(Stored data entries)
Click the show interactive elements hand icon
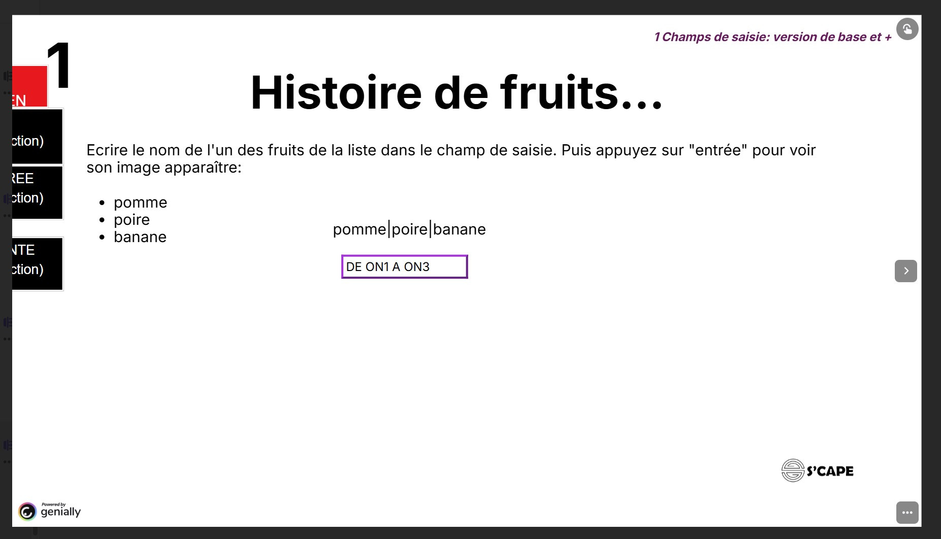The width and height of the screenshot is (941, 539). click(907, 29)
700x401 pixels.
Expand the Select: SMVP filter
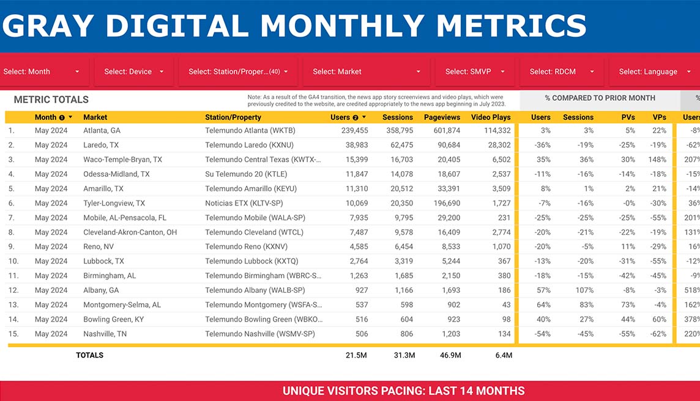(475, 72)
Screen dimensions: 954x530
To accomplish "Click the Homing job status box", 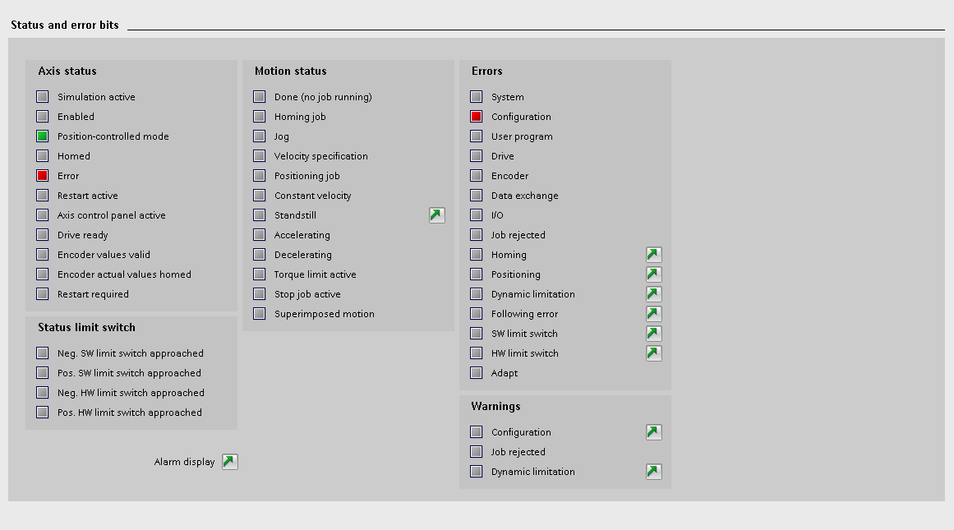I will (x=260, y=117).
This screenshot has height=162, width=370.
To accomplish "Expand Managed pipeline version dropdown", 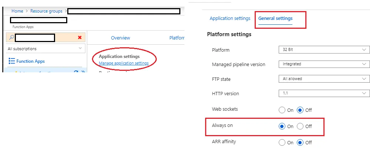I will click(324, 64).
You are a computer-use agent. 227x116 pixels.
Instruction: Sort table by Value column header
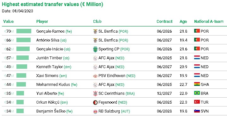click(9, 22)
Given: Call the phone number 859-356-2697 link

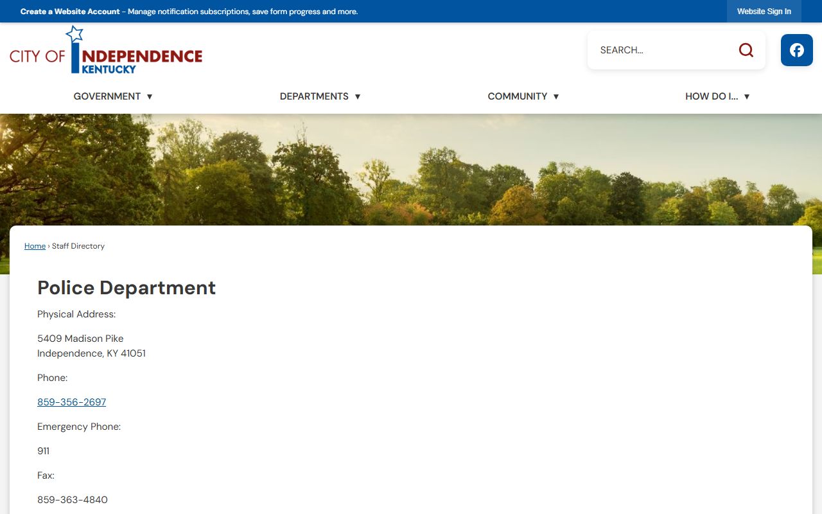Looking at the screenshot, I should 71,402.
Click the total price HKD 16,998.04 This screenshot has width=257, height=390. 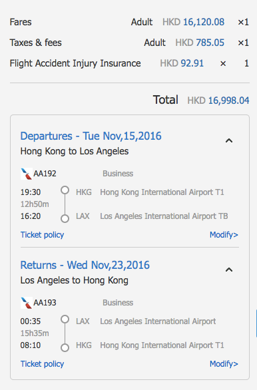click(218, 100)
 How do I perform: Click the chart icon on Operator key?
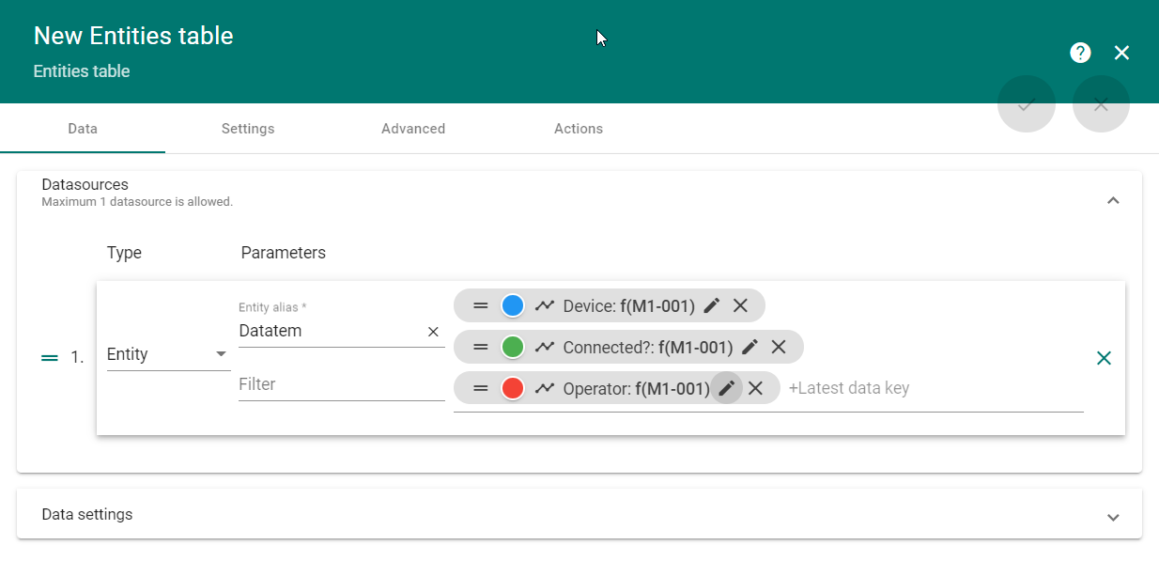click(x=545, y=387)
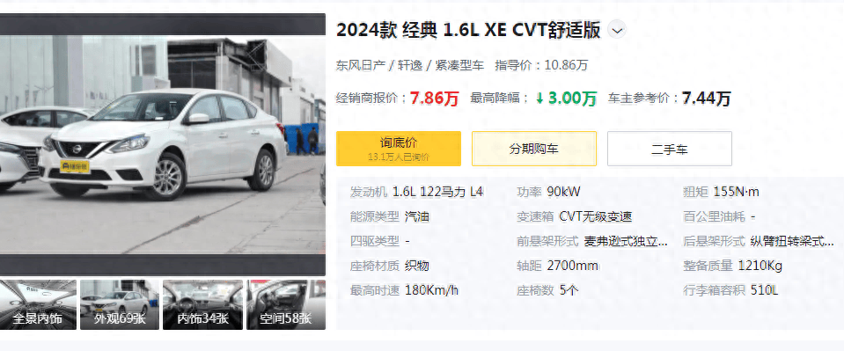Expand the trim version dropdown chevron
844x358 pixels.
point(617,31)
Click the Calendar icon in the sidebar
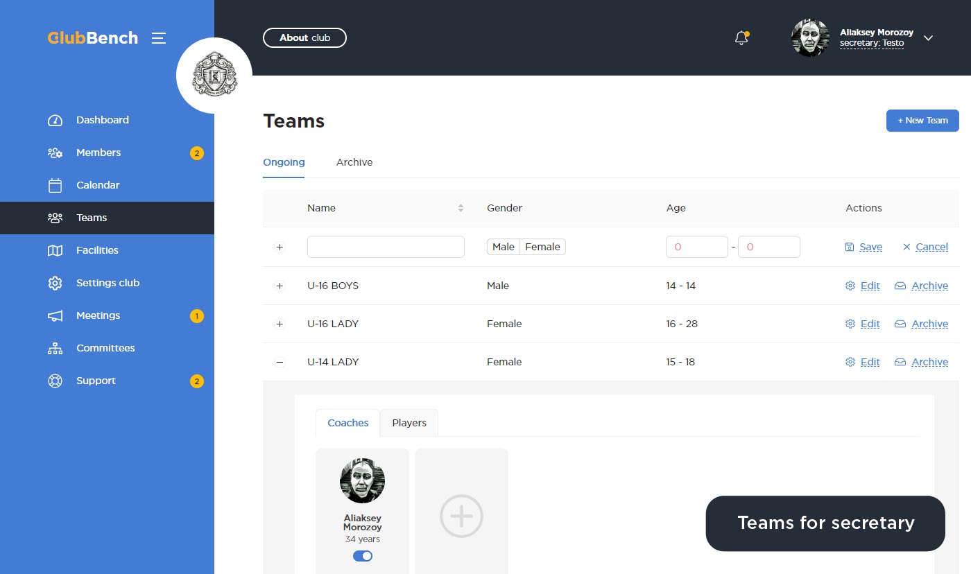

WHAT YOU SHOULD DO:
I need the lines from the one containing "How do I perform: Click" through the end of the records retyped exactly, with the pictures left out.

REPLY:
 How do I perform: Click the chart icon on Operator key?
click(x=545, y=387)
Expand the trim version dropdown chevron
844x358 pixels.
point(617,31)
Click the Calendar icon in the sidebar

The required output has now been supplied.